*** Block opens ***

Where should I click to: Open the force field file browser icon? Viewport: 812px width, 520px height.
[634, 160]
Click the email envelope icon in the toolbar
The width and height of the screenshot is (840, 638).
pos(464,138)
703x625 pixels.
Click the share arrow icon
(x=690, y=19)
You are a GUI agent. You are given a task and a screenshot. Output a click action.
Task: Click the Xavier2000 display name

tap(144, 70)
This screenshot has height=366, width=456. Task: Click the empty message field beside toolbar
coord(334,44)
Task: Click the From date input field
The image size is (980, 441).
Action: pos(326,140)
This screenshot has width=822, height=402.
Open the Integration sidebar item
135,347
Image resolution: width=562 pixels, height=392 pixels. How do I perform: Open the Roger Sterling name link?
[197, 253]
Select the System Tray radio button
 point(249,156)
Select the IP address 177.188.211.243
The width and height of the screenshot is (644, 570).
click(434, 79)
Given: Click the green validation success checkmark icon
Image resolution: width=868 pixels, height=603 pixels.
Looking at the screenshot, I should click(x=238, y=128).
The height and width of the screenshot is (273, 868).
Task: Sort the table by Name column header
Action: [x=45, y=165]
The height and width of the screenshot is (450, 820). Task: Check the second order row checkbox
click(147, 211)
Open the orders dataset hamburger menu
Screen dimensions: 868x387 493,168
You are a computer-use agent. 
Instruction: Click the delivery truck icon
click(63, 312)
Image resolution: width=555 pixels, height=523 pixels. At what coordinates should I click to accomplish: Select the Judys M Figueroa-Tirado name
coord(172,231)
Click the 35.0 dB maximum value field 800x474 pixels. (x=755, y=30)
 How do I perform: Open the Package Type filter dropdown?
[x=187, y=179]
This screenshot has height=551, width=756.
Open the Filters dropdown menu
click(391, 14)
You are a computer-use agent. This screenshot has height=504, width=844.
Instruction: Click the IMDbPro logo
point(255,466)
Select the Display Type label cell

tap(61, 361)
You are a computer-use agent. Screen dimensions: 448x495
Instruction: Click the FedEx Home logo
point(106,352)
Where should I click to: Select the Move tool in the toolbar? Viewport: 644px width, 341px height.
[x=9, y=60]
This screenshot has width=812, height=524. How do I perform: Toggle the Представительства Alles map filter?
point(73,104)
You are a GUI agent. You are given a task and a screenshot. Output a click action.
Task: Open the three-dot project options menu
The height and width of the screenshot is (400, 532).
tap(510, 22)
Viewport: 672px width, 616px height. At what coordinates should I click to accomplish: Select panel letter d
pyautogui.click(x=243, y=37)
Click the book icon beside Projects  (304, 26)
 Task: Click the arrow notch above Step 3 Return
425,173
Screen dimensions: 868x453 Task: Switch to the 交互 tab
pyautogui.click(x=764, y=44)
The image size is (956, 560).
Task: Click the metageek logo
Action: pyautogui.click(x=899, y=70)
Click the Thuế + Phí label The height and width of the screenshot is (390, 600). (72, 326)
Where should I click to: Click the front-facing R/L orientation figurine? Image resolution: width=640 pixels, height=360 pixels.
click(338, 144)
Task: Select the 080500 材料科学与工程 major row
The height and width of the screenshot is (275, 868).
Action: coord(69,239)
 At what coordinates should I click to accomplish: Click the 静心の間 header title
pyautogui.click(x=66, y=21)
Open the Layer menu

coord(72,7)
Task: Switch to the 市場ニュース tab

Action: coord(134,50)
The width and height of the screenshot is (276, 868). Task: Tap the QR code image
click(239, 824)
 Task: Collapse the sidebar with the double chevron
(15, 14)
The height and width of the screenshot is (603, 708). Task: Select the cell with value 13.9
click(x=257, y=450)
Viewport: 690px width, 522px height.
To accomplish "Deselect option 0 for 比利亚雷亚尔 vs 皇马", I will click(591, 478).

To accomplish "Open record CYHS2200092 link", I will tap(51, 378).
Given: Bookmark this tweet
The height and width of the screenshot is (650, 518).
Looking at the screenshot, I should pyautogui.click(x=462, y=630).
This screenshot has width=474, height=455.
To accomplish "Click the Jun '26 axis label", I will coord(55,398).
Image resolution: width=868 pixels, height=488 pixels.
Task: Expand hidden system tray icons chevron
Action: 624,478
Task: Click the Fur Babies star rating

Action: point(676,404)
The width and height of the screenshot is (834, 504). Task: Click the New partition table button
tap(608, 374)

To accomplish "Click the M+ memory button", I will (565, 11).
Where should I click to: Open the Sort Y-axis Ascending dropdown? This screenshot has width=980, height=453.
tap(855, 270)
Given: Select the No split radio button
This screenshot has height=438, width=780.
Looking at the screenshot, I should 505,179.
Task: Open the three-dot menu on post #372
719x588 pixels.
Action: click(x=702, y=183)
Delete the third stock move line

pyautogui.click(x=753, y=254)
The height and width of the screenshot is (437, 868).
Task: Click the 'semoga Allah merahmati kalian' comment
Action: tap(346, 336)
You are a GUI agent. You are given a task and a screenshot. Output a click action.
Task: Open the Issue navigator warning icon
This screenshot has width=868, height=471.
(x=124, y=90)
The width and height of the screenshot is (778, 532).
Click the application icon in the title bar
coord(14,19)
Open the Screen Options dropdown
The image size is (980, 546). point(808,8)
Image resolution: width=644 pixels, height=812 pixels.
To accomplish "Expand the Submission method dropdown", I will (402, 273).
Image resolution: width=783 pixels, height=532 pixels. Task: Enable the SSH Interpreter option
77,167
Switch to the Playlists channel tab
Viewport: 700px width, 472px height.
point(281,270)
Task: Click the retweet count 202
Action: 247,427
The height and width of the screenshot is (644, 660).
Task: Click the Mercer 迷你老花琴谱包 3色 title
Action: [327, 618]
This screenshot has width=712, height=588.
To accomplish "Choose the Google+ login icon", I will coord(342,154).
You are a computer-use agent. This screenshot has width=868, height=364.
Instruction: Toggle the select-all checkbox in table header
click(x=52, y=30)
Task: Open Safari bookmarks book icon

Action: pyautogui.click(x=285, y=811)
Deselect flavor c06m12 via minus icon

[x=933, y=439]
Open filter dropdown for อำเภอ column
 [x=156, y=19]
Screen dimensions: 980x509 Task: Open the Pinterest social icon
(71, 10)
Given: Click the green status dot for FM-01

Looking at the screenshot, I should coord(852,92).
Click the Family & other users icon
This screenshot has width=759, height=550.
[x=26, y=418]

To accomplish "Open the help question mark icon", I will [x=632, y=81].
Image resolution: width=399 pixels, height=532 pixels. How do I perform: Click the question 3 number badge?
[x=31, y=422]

*** Block closes ***

◆ The problem
Every entry should be restated word for word.

◆ Result
Where should I click to: Open the force field file browser icon? Viewport: 812px width, 520px height.
[634, 160]
Click the email envelope icon in the toolbar
The width and height of the screenshot is (840, 638).
pos(464,138)
703x625 pixels.
Click the share arrow icon
(x=690, y=19)
You are a GUI agent. You are given a task and a screenshot. Output a click action.
Task: Click the Xavier2000 display name

tap(144, 70)
This screenshot has height=366, width=456. Task: Click the empty message field beside toolbar
coord(334,44)
Task: Click the From date input field
The image size is (980, 441).
Action: pos(326,140)
This screenshot has width=822, height=402.
Open the Integration sidebar item
135,347
Image resolution: width=562 pixels, height=392 pixels. How do I perform: Open the Roger Sterling name link?
[197, 253]
Select the System Tray radio button
 point(249,156)
Select the IP address 177.188.211.243
The width and height of the screenshot is (644, 570).
click(434, 79)
Given: Click the green validation success checkmark icon
Image resolution: width=868 pixels, height=603 pixels.
Looking at the screenshot, I should click(x=238, y=128).
The height and width of the screenshot is (273, 868).
Task: Sort the table by Name column header
Action: [x=45, y=165]
The height and width of the screenshot is (450, 820). Task: Check the second order row checkbox
click(147, 211)
Open the orders dataset hamburger menu
Screen dimensions: 868x387 493,168
You are a computer-use agent. 
Instruction: Click the delivery truck icon
click(63, 312)
Image resolution: width=555 pixels, height=523 pixels. At what coordinates should I click to accomplish: Select the Judys M Figueroa-Tirado name
coord(172,231)
Click the 35.0 dB maximum value field 800x474 pixels. (x=755, y=30)
 How do I perform: Open the Package Type filter dropdown?
[x=187, y=179]
This screenshot has height=551, width=756.
Open the Filters dropdown menu
click(391, 14)
You are a computer-use agent. This screenshot has height=504, width=844.
Instruction: Click the IMDbPro logo
point(255,466)
Select the Display Type label cell

tap(61, 361)
You are a computer-use agent. Screen dimensions: 448x495
Instruction: Click the FedEx Home logo
point(106,352)
Where should I click to: Select the Move tool in the toolbar? Viewport: 644px width, 341px height.
[x=9, y=60]
This screenshot has width=812, height=524. How do I perform: Toggle the Представительства Alles map filter?
point(73,104)
You are a GUI agent. You are given a task and a screenshot. Output a click action.
Task: Open the three-dot project options menu
The height and width of the screenshot is (400, 532).
tap(510, 22)
Viewport: 672px width, 616px height. At what coordinates should I click to accomplish: Select panel letter d
pyautogui.click(x=243, y=37)
Click the book icon beside Projects  (304, 26)
 Task: Click the arrow notch above Step 3 Return
425,173
Screen dimensions: 868x453 Task: Switch to the 交互 tab
pyautogui.click(x=764, y=44)
The image size is (956, 560).
Task: Click the metageek logo
Action: pyautogui.click(x=899, y=70)
Click the Thuế + Phí label The height and width of the screenshot is (390, 600). (72, 326)
Where should I click to: Click the front-facing R/L orientation figurine? Image resolution: width=640 pixels, height=360 pixels.
click(338, 144)
Task: Select the 080500 材料科学与工程 major row
The height and width of the screenshot is (275, 868).
Action: coord(69,239)
 At what coordinates should I click to accomplish: Click the 静心の間 header title
pyautogui.click(x=66, y=21)
Open the Layer menu

coord(72,7)
Task: Switch to the 市場ニュース tab

Action: coord(134,50)
The width and height of the screenshot is (276, 868). Task: Tap the QR code image
click(239, 824)
 Task: Collapse the sidebar with the double chevron
(15, 14)
The height and width of the screenshot is (603, 708). Task: Select the cell with value 13.9
click(x=257, y=450)
Viewport: 690px width, 522px height.
To accomplish "Deselect option 0 for 比利亚雷亚尔 vs 皇马", I will click(591, 478).

To accomplish "Open record CYHS2200092 link", I will tap(51, 378).
Given: Bookmark this tweet
The height and width of the screenshot is (650, 518).
Looking at the screenshot, I should pyautogui.click(x=462, y=630).
This screenshot has width=474, height=455.
To accomplish "Click the Jun '26 axis label", I will coord(55,398).
Image resolution: width=868 pixels, height=488 pixels.
Task: Expand hidden system tray icons chevron
Action: 624,478
Task: Click the Fur Babies star rating

Action: point(676,404)
The width and height of the screenshot is (834, 504). Task: Click the New partition table button
tap(608, 374)

To accomplish "Click the M+ memory button", I will (565, 11).
Where should I click to: Open the Sort Y-axis Ascending dropdown? This screenshot has width=980, height=453.
tap(855, 270)
Given: Select the No split radio button
This screenshot has height=438, width=780.
Looking at the screenshot, I should 505,179.
Task: Open the three-dot menu on post #372
719x588 pixels.
Action: click(x=702, y=183)
Delete the third stock move line

pyautogui.click(x=753, y=254)
The height and width of the screenshot is (437, 868).
Task: Click the 'semoga Allah merahmati kalian' comment
Action: tap(346, 336)
You are a GUI agent. You are given a task and a screenshot. Output a click action.
Task: Open the Issue navigator warning icon
This screenshot has width=868, height=471.
(x=124, y=90)
The width and height of the screenshot is (778, 532).
Click the application icon in the title bar
coord(14,19)
Open the Screen Options dropdown
The image size is (980, 546). point(808,8)
Image resolution: width=644 pixels, height=812 pixels.
To accomplish "Expand the Submission method dropdown", I will (402, 273).
Image resolution: width=783 pixels, height=532 pixels. Task: Enable the SSH Interpreter option
77,167
Switch to the Playlists channel tab
Viewport: 700px width, 472px height.
point(281,270)
Task: Click the retweet count 202
Action: 247,427
The height and width of the screenshot is (644, 660).
Task: Click the Mercer 迷你老花琴谱包 3色 title
Action: [327, 618]
This screenshot has width=712, height=588.
To accomplish "Choose the Google+ login icon", I will coord(342,154).
You are a computer-use agent. This screenshot has width=868, height=364.
Instruction: Toggle the select-all checkbox in table header
click(x=52, y=30)
Task: Open Safari bookmarks book icon

Action: pyautogui.click(x=285, y=811)
Deselect flavor c06m12 via minus icon

[x=933, y=439]
Open filter dropdown for อำเภอ column
 [x=156, y=19]
Screen dimensions: 980x509 Task: Open the Pinterest social icon
(71, 10)
Given: Click the green status dot for FM-01

Looking at the screenshot, I should coord(852,92).
Click the Family & other users icon
This screenshot has width=759, height=550.
[x=26, y=418]

To accomplish "Open the help question mark icon", I will [x=632, y=81].
Image resolution: width=399 pixels, height=532 pixels. How do I perform: Click the question 3 number badge?
[x=31, y=422]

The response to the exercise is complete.